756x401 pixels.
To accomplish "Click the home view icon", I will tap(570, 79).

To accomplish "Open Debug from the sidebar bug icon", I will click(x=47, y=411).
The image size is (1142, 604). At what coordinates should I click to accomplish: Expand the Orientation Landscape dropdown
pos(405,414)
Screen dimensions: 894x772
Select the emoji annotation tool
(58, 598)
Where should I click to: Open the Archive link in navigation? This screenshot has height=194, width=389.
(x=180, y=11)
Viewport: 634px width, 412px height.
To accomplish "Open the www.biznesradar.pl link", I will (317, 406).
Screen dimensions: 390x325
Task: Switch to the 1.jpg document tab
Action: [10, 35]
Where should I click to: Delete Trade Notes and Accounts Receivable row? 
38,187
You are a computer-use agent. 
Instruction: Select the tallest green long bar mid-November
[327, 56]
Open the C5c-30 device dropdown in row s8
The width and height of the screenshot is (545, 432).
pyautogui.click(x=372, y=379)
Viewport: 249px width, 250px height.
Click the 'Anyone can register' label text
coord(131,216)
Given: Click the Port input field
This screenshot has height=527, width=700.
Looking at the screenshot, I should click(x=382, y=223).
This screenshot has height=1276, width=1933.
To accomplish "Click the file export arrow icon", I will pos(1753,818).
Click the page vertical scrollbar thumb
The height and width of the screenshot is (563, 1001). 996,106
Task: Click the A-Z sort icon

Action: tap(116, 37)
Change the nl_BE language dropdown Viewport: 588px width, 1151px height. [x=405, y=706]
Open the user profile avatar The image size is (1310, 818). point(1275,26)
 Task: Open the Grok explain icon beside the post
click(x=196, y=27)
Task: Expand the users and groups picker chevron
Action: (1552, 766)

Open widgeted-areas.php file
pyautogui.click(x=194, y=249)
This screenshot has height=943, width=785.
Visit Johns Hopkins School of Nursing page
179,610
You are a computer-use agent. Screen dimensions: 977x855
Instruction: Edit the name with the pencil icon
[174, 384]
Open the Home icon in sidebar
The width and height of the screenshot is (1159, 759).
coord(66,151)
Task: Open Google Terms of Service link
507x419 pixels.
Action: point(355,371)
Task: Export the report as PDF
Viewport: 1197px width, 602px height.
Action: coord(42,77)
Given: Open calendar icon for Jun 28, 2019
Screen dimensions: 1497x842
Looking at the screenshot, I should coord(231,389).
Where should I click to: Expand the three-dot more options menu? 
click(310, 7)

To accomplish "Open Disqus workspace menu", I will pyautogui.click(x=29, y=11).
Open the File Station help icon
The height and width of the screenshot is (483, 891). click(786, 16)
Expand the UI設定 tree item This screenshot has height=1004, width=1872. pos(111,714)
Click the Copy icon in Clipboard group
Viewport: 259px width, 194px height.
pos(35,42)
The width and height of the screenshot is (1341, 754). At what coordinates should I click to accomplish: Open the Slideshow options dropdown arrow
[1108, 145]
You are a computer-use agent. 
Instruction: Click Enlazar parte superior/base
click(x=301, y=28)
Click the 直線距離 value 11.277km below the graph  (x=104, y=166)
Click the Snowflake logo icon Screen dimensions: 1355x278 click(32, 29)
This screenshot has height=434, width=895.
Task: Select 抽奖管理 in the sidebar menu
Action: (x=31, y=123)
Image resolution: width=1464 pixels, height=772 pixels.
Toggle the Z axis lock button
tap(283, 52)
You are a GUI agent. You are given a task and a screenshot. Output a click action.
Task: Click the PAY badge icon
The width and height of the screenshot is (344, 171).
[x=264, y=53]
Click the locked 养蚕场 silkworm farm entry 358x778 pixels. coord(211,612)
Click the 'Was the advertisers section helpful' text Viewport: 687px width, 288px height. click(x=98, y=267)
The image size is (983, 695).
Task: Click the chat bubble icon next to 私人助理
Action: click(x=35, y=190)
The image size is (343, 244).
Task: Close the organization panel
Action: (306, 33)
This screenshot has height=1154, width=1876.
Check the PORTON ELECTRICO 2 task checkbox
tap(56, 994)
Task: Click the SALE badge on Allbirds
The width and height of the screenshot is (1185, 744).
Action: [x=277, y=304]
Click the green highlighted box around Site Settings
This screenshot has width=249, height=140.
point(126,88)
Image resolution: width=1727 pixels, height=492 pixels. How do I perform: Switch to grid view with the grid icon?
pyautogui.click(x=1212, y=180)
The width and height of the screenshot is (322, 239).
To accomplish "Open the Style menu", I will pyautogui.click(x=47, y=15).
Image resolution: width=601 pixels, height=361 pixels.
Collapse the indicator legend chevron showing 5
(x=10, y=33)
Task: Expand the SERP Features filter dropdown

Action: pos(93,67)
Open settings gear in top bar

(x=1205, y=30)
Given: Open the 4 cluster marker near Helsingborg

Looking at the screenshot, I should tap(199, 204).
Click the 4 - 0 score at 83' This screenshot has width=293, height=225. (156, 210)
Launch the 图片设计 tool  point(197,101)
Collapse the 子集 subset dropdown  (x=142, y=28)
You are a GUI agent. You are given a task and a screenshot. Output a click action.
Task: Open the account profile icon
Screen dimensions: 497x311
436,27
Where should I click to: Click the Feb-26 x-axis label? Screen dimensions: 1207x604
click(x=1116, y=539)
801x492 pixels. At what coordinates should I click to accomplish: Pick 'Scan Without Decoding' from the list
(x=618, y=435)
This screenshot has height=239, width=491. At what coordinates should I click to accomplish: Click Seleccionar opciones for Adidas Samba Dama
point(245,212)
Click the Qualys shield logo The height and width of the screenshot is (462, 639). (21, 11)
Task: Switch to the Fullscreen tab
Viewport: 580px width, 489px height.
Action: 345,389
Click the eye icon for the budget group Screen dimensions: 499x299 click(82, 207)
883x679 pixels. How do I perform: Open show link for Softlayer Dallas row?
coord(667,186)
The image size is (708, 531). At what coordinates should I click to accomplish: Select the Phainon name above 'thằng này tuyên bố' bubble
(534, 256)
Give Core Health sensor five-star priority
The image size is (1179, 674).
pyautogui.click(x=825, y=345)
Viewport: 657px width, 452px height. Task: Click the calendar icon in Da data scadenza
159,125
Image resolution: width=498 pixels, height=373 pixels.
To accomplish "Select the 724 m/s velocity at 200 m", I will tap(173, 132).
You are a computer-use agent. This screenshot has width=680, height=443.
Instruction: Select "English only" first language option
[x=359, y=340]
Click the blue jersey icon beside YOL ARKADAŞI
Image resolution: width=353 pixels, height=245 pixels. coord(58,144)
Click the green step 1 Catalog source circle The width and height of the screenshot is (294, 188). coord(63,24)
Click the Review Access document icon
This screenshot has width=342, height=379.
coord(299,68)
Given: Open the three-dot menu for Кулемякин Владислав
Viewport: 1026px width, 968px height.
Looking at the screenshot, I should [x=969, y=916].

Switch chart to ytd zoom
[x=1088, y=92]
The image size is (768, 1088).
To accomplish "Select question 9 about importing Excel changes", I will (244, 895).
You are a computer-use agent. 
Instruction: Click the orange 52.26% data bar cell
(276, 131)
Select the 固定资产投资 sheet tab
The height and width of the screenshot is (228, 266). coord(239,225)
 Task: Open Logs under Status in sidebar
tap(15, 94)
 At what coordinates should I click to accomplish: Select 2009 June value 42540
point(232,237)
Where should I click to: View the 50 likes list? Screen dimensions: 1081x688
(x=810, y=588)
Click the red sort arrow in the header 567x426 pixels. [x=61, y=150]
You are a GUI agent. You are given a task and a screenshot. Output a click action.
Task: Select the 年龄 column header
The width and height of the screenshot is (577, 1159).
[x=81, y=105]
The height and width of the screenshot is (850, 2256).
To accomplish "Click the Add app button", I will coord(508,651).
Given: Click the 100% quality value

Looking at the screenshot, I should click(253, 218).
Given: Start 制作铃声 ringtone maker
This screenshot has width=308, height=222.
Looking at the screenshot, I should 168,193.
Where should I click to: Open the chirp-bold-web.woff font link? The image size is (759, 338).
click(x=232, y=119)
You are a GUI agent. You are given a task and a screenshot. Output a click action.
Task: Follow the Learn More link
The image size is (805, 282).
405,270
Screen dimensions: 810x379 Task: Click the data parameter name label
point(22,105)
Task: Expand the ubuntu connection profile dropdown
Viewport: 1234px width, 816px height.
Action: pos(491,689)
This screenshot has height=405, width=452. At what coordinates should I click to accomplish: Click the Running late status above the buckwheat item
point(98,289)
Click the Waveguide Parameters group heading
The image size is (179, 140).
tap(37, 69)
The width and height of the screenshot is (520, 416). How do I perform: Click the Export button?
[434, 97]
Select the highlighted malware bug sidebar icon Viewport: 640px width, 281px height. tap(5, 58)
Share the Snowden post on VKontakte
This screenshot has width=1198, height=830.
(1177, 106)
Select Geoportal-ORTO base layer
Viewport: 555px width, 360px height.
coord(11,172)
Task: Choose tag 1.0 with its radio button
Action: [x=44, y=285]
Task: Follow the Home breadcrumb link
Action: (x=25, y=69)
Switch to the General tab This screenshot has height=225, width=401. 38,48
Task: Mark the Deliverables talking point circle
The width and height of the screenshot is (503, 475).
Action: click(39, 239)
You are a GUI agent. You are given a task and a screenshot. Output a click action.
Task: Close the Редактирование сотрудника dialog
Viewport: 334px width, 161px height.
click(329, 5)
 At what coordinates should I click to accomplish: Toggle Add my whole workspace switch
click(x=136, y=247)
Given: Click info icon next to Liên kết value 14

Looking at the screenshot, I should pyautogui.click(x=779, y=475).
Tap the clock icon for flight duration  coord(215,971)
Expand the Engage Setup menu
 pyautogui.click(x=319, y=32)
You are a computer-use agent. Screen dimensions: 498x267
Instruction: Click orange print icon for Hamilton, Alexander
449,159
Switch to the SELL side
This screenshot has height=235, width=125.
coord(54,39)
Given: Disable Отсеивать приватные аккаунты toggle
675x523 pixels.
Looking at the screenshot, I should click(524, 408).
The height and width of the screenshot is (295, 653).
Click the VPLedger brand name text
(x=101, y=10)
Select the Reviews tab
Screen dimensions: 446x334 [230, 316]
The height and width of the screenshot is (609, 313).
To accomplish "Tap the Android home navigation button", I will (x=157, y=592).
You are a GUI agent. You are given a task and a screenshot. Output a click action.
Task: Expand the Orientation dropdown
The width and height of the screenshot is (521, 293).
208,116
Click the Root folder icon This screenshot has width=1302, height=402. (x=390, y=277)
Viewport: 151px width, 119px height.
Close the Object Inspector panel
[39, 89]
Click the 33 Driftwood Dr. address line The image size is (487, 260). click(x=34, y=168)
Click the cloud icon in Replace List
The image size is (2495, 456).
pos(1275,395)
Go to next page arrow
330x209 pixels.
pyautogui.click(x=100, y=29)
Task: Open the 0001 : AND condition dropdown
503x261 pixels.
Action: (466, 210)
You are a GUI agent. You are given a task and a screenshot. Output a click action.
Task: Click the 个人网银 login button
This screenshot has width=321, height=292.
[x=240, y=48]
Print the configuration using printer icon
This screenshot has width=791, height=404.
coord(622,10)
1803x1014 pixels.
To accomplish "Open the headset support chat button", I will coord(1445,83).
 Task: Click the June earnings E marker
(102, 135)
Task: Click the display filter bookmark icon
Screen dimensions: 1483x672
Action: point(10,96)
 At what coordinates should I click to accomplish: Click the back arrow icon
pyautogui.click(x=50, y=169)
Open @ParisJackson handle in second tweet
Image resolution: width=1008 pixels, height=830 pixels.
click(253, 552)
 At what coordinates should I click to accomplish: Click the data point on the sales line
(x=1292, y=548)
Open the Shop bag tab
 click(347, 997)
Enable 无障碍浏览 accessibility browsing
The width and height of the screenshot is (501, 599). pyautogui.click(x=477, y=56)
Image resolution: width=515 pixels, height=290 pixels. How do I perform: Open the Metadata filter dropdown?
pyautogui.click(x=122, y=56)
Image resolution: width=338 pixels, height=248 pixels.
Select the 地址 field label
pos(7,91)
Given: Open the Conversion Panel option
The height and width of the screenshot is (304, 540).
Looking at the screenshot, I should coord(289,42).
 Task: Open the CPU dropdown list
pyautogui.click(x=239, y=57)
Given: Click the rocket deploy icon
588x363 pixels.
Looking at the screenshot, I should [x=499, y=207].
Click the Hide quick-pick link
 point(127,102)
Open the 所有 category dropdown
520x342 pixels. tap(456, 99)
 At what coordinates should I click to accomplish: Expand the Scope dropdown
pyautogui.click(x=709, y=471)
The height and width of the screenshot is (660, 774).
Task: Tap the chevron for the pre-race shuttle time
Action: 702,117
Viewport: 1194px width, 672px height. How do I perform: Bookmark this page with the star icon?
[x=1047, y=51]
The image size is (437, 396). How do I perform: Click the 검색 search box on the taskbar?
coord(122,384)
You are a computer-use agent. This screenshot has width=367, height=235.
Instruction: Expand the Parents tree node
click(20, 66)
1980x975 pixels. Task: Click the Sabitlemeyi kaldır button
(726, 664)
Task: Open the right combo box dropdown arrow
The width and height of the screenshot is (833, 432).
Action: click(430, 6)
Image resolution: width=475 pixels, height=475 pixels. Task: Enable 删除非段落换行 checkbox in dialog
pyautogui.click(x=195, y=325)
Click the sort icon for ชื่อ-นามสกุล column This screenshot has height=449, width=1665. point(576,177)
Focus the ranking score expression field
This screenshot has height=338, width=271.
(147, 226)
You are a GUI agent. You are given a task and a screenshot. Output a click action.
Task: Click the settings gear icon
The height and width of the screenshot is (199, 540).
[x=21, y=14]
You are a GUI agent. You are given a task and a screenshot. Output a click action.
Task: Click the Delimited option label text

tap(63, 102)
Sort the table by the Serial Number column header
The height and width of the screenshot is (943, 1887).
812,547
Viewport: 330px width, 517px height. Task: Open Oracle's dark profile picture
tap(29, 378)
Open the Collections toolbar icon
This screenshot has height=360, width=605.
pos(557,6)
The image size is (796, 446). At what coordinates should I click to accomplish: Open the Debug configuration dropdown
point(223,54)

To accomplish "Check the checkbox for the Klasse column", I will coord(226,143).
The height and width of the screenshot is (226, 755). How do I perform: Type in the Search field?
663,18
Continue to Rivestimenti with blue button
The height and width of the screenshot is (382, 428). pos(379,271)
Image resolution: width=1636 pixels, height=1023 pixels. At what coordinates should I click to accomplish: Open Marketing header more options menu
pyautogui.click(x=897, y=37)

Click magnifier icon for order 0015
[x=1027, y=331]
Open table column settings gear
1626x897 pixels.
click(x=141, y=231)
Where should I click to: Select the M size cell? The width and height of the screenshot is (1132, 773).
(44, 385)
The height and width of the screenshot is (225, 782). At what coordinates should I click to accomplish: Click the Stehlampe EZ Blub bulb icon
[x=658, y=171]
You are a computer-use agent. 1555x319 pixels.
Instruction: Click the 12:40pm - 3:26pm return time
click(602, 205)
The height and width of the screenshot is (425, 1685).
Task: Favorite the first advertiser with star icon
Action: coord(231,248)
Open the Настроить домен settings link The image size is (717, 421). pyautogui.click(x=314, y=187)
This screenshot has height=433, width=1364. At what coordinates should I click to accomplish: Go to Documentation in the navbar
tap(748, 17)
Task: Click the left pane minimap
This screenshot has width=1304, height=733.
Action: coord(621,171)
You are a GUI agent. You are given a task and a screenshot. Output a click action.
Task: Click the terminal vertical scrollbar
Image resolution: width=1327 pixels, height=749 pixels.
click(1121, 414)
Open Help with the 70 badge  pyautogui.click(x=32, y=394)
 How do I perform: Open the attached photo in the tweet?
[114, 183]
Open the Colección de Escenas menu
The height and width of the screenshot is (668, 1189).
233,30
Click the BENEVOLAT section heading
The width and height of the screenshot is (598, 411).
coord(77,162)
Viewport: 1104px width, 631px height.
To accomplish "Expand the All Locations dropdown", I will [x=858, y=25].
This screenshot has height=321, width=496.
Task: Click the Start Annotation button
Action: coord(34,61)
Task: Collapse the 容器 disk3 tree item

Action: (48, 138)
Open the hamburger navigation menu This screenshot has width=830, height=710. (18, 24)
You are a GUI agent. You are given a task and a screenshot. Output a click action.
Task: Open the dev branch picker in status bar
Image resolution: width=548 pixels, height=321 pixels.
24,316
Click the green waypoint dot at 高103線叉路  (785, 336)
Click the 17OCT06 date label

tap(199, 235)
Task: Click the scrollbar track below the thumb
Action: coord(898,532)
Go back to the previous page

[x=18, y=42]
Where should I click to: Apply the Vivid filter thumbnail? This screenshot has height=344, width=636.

Your instructions:
Copy the rows above word for word, beginning at the line that contains "Click the Qualys" and ending after the line that contains "[x=1088, y=92]".

Final result:
Click the Qualys shield logo The height and width of the screenshot is (462, 639). (21, 11)
Task: Switch to the Fullscreen tab
Viewport: 580px width, 489px height.
Action: 345,389
Click the eye icon for the budget group Screen dimensions: 499x299 click(82, 207)
883x679 pixels. How do I perform: Open show link for Softlayer Dallas row?
coord(667,186)
The image size is (708, 531). At what coordinates should I click to accomplish: Select the Phainon name above 'thằng này tuyên bố' bubble
(534, 256)
Give Core Health sensor five-star priority
The image size is (1179, 674).
pyautogui.click(x=825, y=345)
Viewport: 657px width, 452px height. Task: Click the calendar icon in Da data scadenza
159,125
Image resolution: width=498 pixels, height=373 pixels.
To accomplish "Select the 724 m/s velocity at 200 m", I will tap(173, 132).
You are a computer-use agent. This screenshot has width=680, height=443.
Instruction: Select "English only" first language option
[x=359, y=340]
Click the blue jersey icon beside YOL ARKADAŞI
Image resolution: width=353 pixels, height=245 pixels. coord(58,144)
Click the green step 1 Catalog source circle The width and height of the screenshot is (294, 188). coord(63,24)
Click the Review Access document icon
This screenshot has width=342, height=379.
coord(299,68)
Given: Open the three-dot menu for Кулемякин Владислав
Viewport: 1026px width, 968px height.
Looking at the screenshot, I should [x=969, y=916].

Switch chart to ytd zoom
[x=1088, y=92]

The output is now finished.